|Most of us like snow to be a distant touch of beauty, as in this photo. Weather can change, though!|
"My wife Olga and I camping on the side of Mount Shasta in Northern California at about 8,000 ft."
(Ron Christianson photo, FB Teardrop Camper Group)
Spring is about a month away, so it's time to share some winter snow camping photos while it's still interesting! Soon we'll be focused on greening trees and faint, warm breezes. Many of us will be preparing for the first outing of the season. Air up the tires, grease the wheel bearings, and we're good to go. And the biggest plus is that you don't need to buy a behemoth to pull it. I've gathered some photos from tiny trailer FB groups that typify some of the possibilities of cold weather tiny trailer camping--and with any luck may these photos be among the last images of stone cold camping we'll see this season.
in the photo below, Shawn Belver's experience camping in a blizzard found condensation to be a challenge for his tiny trailer. The small space of a tiny trailer and a big temperature differential between inside and out can create that dreaded "dewpoint" experience inside your camper. There are ways to fight condensation, but sometimes the environment can overwhelm the cures. (See "Minimizing Condensation in a Teardrop or Tiny Trailer" for solutions.) Shawn does mention in a later FB comment that he should have cracked a side window.
Yes, spring is coming, but that doesn't mean that snow might still catch you unawares. Rob and Terri Schmidt, on Memorial Day weekend in 2019 (that's May/June, folks!), discovered the Sierra Nevadas can "spring" a few surprises on you. Here's what Rob said about their three-day weekend.
"We discovered our target campground was still buried under snow, so we went down about 1,000 ft to 5,500 ft for some boondocking or dispersed camping as it's called around these parts. We had hoped to escape the inclement weather but that was not to be. We had the sun, thunder, lightning, rain, sleet, hail and snow, all in one three-day weekend. What FUN!"
|"My daughter thought it was a fire, but nope, just some weather moving past."|
An awesome photograph, prior to the storm, Tahoe National Forest.
(Rob Schmidt photo, FB Teardrop Camper Adventures group)
|"And then this happened--Sunday Morning Wake-Up! Loved it ALL!"|
Tahoe National Forest. (Rob Schmidt photo. FB TCA)
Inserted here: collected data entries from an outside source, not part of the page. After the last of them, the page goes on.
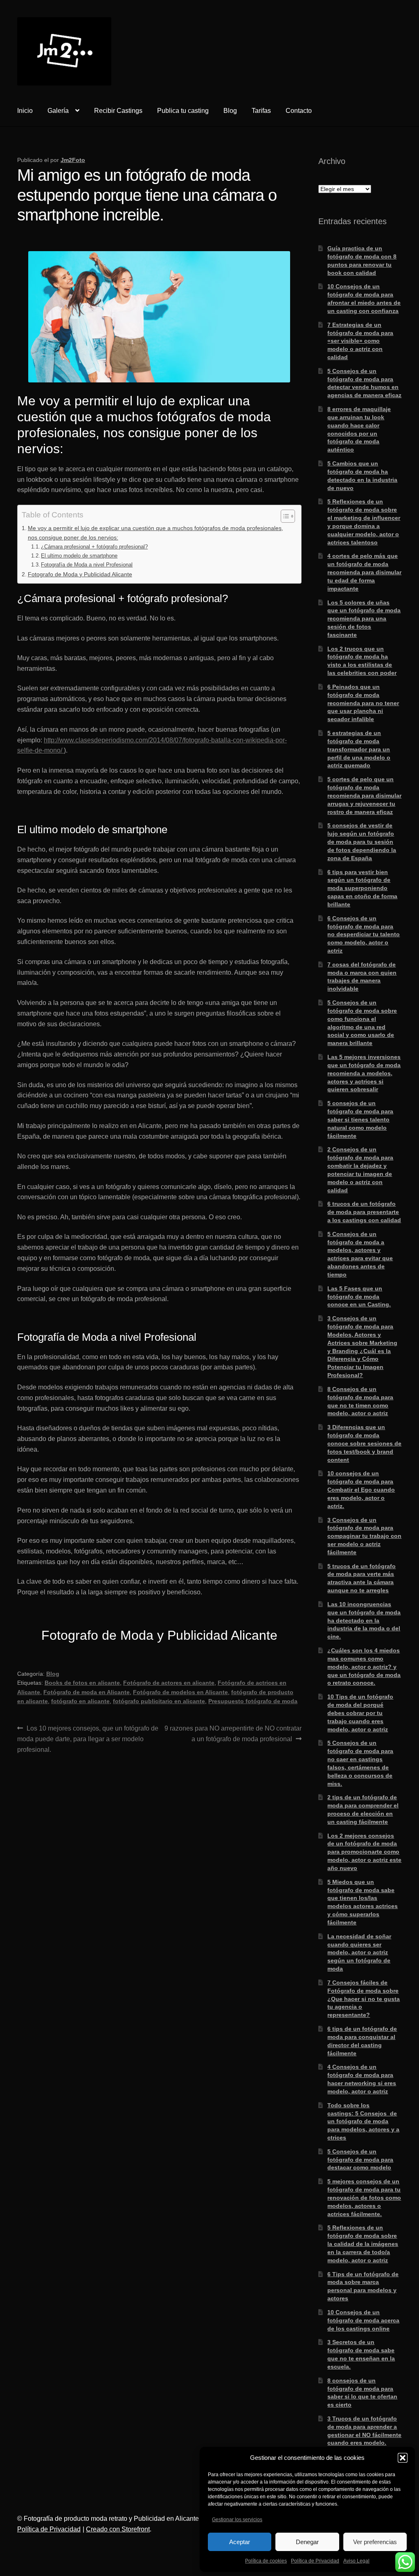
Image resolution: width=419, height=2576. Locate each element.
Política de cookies (266, 2561)
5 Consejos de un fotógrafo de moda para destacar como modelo (360, 2159)
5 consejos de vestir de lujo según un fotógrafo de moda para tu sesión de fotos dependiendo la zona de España (361, 841)
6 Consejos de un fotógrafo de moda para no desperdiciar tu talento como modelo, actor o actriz (363, 934)
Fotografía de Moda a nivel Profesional (87, 565)
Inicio (25, 110)
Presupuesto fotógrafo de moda (252, 1701)
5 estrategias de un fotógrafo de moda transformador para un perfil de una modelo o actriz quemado (358, 749)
Every season has its "National Geographic" moments. The light breaking through the clouds and illuminating the trailer in the photo below sets the mood for all tiny trailer romantics. Surrounded by nature, the tiny trailer provides a safe haven from the storm. All this--and yet the photographer Ron Christianson says he snapped this photo from his front porch! He explains below.
"This photo was taken right next to our home here in Oregon. It's winter, and what you see is smoke that came out our woodstove chimney that for some reason carried over to the trailer instead of going straight up like usual. The teardrop is a 1947 Cub Modernistic. Olga and I used the Modernistic for over 30 years and finally wore it out. I re-built it and gave it to my oldest son, Jonathan, as a wedding gift. Jonathan and his new wife liked teardropping so much that they, along with my 'middle' son Sawyer, ended up starting Oregon Trail'R. They have been quite successful and gave us a brand new Frontear teardrop, which is what we use today."
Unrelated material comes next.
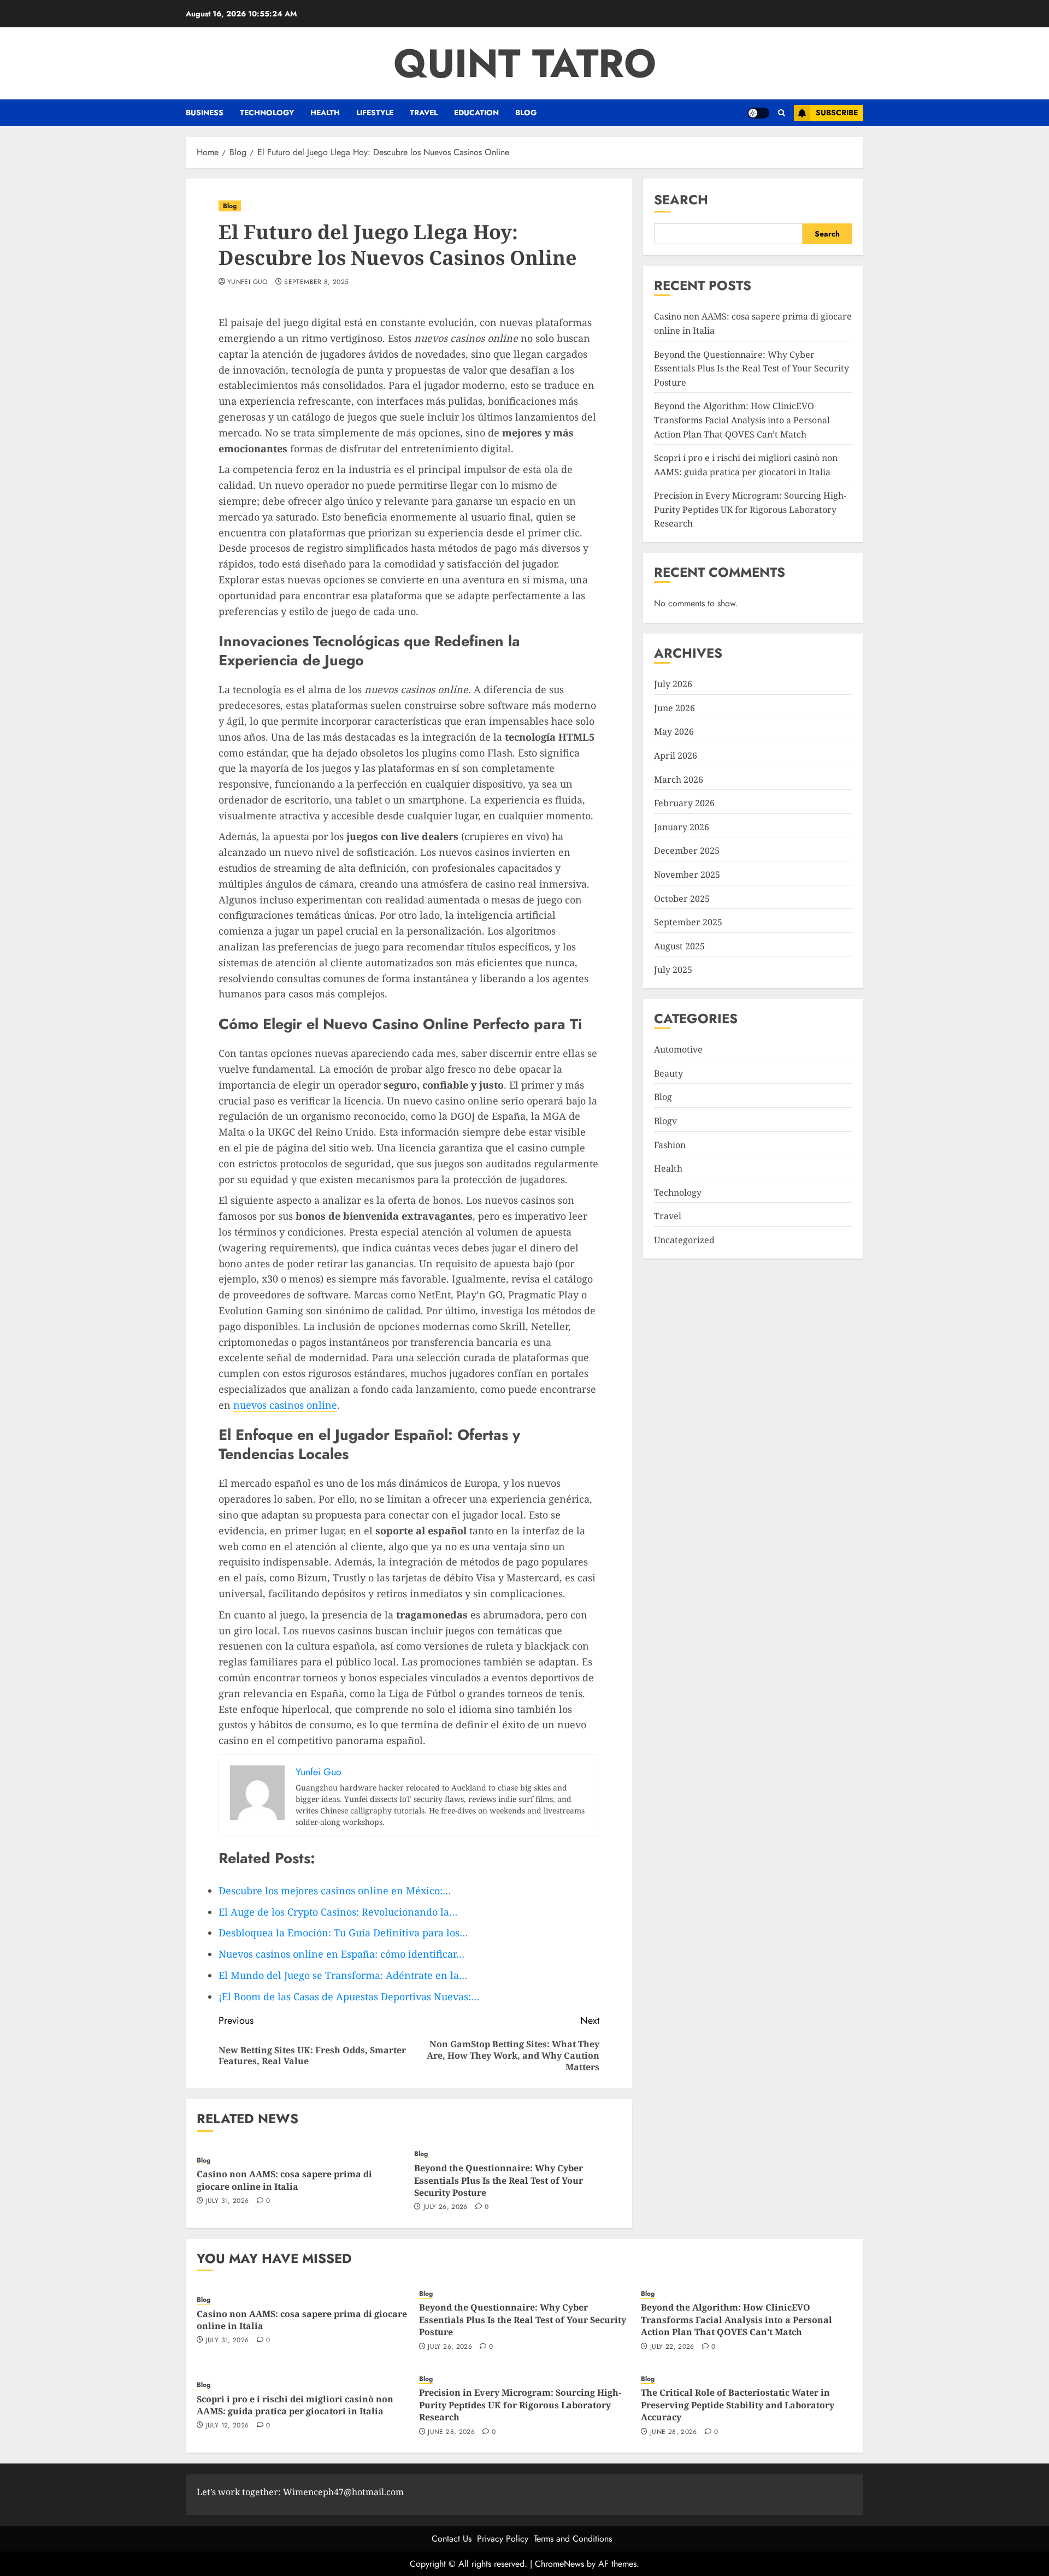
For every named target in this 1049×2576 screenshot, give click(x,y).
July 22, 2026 (672, 2347)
|(Ron Christianson photo. FB Teardrop Camper Group)|
Tiny trailer campers are already heading out, willing to deal with a bit of snow. The below photos demonstrate a little boondocking in the snow. Gravel roads, an off-road trailer, and a Jeep allow for many camping possibilities! I'm probably over-cautious about where and when I tow. I recognize the fact that I'm not an experienced long-haul trucker. That's why I always appreciate examples of campers who are stretching the borders. It reminds me that with my Nissan Pathfinder and my tiny trailer, many possibilities are open for me to enjoy.
|"We were in central Oregon camping with a friend (Jason from Primal Outdoors on YouTube) about 45 minutes from Bend. |
Our trailer is a TeardropsNW, the Scout model. We love it. It can go anywhere." (Julie Erwin photo. FB TTL group)
|"The requirements over the pass when we headed home said 'chains required if towing,' |
so we had to run in and buy chains for the Jeep." (Julie Erwin photo. FB TTL group)
Let's enjoy these last views of snow . . . even though they might not be the absolute last! My wife and I are heading out to a local state park this weekend, out first outing of the 2020 season. Highs in the upper 40s to low 50s. Low nighttime temperatures around freezing. A little peace and quiet. A hint of spring. And who knows? Maybe a weather surprise. We're taking a little extra food, so just in case we are surprised, at least we won't go hungry!